From the entries that follow, copy exactly the lines beginning at the line holding "Twitter (537, 378)" and continuing through the line holding "From Bad To Cursed Book Trailer (657, 2136)".

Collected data
[Start of section]

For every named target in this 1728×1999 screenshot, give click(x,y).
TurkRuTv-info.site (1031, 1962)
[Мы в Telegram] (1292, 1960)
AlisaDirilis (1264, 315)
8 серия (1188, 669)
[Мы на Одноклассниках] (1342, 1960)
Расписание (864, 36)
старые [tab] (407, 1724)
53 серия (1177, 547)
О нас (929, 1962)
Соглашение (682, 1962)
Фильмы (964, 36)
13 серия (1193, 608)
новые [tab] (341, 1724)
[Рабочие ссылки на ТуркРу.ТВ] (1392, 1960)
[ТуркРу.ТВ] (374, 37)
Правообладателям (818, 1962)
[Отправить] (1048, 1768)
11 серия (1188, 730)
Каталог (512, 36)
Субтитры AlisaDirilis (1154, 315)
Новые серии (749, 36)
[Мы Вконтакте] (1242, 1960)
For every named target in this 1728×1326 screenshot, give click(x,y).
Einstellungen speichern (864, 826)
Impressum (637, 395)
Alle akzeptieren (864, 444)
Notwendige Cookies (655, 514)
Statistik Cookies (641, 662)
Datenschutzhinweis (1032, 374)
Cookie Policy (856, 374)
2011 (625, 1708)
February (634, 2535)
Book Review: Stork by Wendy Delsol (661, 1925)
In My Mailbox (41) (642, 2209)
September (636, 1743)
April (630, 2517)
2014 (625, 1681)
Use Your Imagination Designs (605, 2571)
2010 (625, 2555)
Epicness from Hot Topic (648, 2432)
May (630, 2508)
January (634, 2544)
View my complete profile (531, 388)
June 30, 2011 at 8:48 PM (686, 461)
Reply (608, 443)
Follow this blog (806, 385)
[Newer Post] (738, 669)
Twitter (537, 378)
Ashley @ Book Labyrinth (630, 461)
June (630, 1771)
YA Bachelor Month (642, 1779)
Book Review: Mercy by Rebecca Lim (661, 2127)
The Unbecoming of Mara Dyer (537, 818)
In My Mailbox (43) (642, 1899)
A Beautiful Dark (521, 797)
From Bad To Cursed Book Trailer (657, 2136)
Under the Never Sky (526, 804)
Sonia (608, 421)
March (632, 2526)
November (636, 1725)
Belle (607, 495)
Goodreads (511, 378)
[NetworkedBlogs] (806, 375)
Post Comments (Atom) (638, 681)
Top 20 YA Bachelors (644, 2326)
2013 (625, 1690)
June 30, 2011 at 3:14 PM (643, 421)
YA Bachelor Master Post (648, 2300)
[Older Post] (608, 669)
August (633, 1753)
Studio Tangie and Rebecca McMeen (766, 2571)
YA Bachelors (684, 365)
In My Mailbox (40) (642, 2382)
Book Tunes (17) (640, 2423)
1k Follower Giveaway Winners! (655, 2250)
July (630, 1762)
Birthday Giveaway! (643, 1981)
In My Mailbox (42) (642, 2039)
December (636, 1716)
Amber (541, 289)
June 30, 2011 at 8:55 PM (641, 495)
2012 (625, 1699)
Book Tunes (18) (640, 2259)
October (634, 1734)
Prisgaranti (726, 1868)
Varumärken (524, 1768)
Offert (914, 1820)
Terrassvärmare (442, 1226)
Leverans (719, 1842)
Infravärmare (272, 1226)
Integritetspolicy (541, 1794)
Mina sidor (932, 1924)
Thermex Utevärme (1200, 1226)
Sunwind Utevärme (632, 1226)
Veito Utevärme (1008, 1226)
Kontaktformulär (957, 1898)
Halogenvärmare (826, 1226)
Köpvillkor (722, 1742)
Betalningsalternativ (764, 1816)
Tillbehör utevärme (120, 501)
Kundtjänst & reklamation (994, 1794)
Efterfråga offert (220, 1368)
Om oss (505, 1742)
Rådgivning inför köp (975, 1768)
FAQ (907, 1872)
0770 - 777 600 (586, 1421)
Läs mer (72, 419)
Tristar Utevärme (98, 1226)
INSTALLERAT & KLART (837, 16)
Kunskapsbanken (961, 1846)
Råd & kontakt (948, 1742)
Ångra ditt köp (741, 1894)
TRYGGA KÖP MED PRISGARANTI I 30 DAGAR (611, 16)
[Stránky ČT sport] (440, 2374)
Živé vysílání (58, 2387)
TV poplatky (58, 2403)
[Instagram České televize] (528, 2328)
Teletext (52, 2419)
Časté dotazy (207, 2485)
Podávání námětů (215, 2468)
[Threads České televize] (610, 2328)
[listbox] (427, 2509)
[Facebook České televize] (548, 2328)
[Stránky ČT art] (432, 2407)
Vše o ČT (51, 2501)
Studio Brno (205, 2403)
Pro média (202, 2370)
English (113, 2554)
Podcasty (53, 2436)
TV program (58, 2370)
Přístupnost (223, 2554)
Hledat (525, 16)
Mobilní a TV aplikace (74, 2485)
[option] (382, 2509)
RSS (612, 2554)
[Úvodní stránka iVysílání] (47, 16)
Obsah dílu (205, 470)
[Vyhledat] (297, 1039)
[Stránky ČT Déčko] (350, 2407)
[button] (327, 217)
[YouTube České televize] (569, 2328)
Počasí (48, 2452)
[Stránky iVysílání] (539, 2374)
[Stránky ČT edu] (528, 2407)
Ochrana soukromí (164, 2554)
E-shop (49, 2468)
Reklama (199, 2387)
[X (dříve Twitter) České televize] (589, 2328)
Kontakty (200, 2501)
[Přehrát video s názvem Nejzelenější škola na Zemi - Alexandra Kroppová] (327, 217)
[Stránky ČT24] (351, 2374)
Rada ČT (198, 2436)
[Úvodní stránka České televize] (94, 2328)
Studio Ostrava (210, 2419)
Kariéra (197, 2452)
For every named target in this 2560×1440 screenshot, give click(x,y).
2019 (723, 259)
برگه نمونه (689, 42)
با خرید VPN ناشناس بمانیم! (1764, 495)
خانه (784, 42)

[End of section]

ANSWER TO THE PROBLEM:
Twitter (537, 378)
Ashley @ Book Labyrinth (630, 461)
June (630, 1771)
YA Bachelor Month (642, 1779)
Book Review: Mercy by Rebecca Lim (661, 2127)
The Unbecoming of Mara Dyer (537, 818)
In My Mailbox (43) (642, 1899)
A Beautiful Dark (521, 797)
From Bad To Cursed Book Trailer (657, 2136)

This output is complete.